[Dataset rows]
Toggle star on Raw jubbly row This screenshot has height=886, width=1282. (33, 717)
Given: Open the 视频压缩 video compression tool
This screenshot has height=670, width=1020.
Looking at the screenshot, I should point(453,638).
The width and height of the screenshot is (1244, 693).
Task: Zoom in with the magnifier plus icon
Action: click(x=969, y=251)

> _WHAT YOU SHOULD DO_
Can you write out every one of the items above, word for word?

> _SOLUTION_
Toggle star on Raw jubbly row This screenshot has height=886, width=1282. (33, 717)
Given: Open the 视频压缩 video compression tool
This screenshot has height=670, width=1020.
Looking at the screenshot, I should point(453,638).
The width and height of the screenshot is (1244, 693).
Task: Zoom in with the magnifier plus icon
Action: click(x=969, y=251)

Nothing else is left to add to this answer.